## start INPUT RECORDS
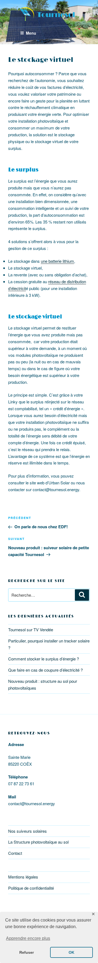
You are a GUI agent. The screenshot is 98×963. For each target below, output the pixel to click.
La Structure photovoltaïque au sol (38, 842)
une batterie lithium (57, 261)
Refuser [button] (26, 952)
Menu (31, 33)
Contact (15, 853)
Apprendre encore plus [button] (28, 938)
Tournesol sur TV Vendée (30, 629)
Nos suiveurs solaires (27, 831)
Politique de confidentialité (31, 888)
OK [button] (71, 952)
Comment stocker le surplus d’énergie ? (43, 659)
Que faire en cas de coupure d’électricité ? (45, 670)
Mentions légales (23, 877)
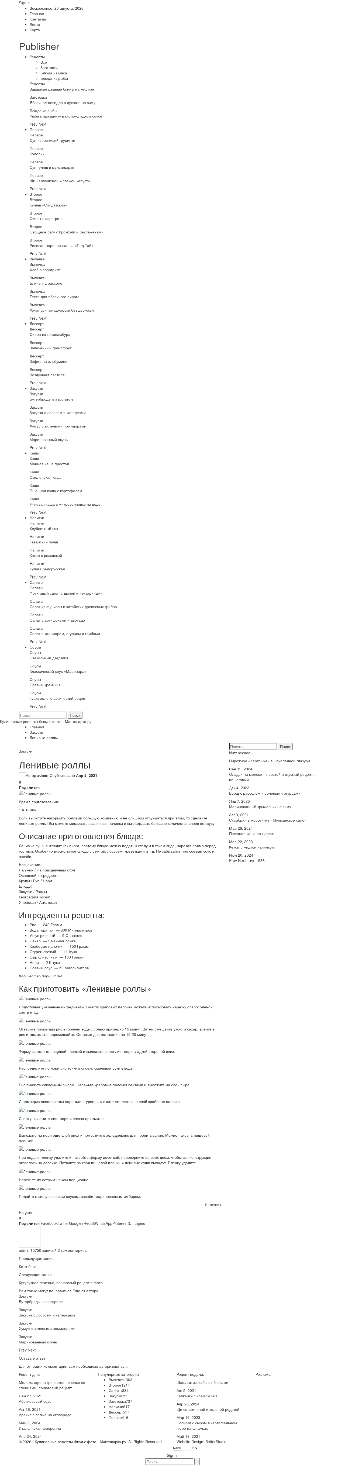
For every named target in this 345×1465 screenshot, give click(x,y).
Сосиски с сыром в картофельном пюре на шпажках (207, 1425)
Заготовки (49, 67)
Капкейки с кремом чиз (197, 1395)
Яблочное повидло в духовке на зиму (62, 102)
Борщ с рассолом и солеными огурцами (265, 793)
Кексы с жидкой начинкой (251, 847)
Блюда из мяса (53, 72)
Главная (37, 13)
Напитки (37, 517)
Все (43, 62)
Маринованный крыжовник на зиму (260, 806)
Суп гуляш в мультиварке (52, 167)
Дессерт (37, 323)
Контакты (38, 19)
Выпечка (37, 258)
## end INPUT RECORDS
## start INPUT RECORDS
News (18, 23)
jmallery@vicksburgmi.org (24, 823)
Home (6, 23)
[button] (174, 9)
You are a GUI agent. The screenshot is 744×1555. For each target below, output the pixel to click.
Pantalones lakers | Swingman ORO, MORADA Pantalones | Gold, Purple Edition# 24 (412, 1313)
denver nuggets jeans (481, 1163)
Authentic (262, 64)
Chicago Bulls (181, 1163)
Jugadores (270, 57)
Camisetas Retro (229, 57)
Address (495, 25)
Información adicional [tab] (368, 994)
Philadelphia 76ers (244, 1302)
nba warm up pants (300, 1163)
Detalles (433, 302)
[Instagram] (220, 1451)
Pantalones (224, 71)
## end INPUT RECORDS
- **TO BE DONE**
Put everything from the line containing "Refuser [button] (26, 952)" down to the line containing "Выпечка (37, 258)" into a JSON list of strings, one string per line. Skip blank lines and leave out the pictures.

- **TASK RESPONSE**
[
  "Refuser [button] (26, 952)",
  "Menu (31, 33)",
  "Contact (15, 853)",
  "Apprendre encore plus [button] (28, 938)",
  "Tournesol sur TV Vendée (30, 629)",
  "Nos suiveurs solaires (27, 831)",
  "Politique de confidentialité (31, 888)",
  "OK [button] (71, 952)",
  "Comment stocker le surplus d’énergie ? (43, 659)",
  "Que faire en cas de coupure d’électricité ? (45, 670)",
  "Mentions légales (23, 877)",
  "For every named target in this 345×1465 screenshot, give click(x,y).",
  "Сосиски с сыром в картофельном пюре на шпажках (207, 1425)",
  "Заготовки (49, 67)",
  "Капкейки с кремом чиз (197, 1395)",
  "Яблочное повидло в духовке на зиму (62, 102)",
  "Борщ с рассолом и солеными огурцами (265, 793)",
  "Кексы с жидкой начинкой (251, 847)",
  "Блюда из мяса (53, 72)",
  "Главная (37, 13)",
  "Напитки (37, 517)",
  "Все (43, 62)",
  "Маринованный крыжовник на зиму (260, 806)",
  "Суп гуляш в мультиварке (52, 167)",
  "Дессерт (37, 323)",
  "Контакты (38, 19)",
  "Выпечка (37, 258)"
]